▶ [YOUR TASK] Return the following lines verbatim, every one of them.

----------------------------------------

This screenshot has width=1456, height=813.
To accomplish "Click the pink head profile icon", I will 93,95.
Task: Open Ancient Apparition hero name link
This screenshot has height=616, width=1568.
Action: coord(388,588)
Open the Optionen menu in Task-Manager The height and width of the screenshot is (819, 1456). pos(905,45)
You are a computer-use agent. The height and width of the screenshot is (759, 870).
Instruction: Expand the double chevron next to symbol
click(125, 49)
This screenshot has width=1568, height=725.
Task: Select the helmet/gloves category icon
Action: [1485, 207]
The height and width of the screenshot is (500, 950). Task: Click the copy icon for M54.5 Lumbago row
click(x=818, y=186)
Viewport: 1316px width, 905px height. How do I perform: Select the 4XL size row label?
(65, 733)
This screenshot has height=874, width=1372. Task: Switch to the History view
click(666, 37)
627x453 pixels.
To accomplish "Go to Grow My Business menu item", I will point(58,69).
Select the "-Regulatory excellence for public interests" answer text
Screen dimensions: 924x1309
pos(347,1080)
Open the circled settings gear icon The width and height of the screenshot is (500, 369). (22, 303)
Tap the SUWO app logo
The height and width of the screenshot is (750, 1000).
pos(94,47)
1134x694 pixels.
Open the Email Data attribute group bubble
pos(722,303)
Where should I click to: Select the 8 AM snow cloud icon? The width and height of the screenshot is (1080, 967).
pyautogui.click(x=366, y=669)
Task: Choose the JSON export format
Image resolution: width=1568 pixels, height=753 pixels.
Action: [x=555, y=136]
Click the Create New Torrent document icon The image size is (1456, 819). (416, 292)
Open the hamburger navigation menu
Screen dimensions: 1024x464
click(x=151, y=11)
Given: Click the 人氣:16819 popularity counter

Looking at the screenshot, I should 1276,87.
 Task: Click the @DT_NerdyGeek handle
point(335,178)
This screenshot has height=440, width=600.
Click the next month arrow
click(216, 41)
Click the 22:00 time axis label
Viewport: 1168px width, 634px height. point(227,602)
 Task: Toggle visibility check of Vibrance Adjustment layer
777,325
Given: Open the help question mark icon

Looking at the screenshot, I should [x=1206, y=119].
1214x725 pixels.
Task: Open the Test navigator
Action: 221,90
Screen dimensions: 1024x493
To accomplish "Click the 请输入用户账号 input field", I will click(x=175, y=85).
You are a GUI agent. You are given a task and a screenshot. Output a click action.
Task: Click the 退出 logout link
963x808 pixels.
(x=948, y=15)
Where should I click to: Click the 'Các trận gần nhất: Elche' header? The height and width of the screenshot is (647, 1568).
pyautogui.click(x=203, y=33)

----------------------------------------

▶ [RESULT OF THE EXERCISE]
This screenshot has width=1456, height=813.
To accomplish "Click the pink head profile icon", I will 93,95.
Task: Open Ancient Apparition hero name link
This screenshot has height=616, width=1568.
Action: coord(388,588)
Open the Optionen menu in Task-Manager The height and width of the screenshot is (819, 1456). pos(905,45)
You are a computer-use agent. The height and width of the screenshot is (759, 870).
Instruction: Expand the double chevron next to symbol
click(125, 49)
This screenshot has width=1568, height=725.
Task: Select the helmet/gloves category icon
Action: [1485, 207]
The height and width of the screenshot is (500, 950). Task: Click the copy icon for M54.5 Lumbago row
click(x=818, y=186)
Viewport: 1316px width, 905px height. How do I perform: Select the 4XL size row label?
(65, 733)
This screenshot has height=874, width=1372. Task: Switch to the History view
click(666, 37)
627x453 pixels.
To accomplish "Go to Grow My Business menu item", I will point(58,69).
Select the "-Regulatory excellence for public interests" answer text
Screen dimensions: 924x1309
pos(347,1080)
Open the circled settings gear icon The width and height of the screenshot is (500, 369). (22, 303)
Tap the SUWO app logo
The height and width of the screenshot is (750, 1000).
pos(94,47)
1134x694 pixels.
Open the Email Data attribute group bubble
pos(722,303)
Where should I click to: Select the 8 AM snow cloud icon? The width and height of the screenshot is (1080, 967).
pyautogui.click(x=366, y=669)
Task: Choose the JSON export format
Image resolution: width=1568 pixels, height=753 pixels.
Action: [x=555, y=136]
Click the Create New Torrent document icon The image size is (1456, 819). (416, 292)
Open the hamburger navigation menu
Screen dimensions: 1024x464
click(x=151, y=11)
Given: Click the 人氣:16819 popularity counter

Looking at the screenshot, I should 1276,87.
 Task: Click the @DT_NerdyGeek handle
point(335,178)
This screenshot has height=440, width=600.
Click the next month arrow
click(216, 41)
Click the 22:00 time axis label
Viewport: 1168px width, 634px height. point(227,602)
 Task: Toggle visibility check of Vibrance Adjustment layer
777,325
Given: Open the help question mark icon

Looking at the screenshot, I should [x=1206, y=119].
1214x725 pixels.
Task: Open the Test navigator
Action: 221,90
Screen dimensions: 1024x493
To accomplish "Click the 请输入用户账号 input field", I will click(x=175, y=85).
You are a GUI agent. You are given a task and a screenshot. Output a click action.
Task: Click the 退出 logout link
963x808 pixels.
(x=948, y=15)
Where should I click to: Click the 'Các trận gần nhất: Elche' header? The height and width of the screenshot is (647, 1568).
pyautogui.click(x=203, y=33)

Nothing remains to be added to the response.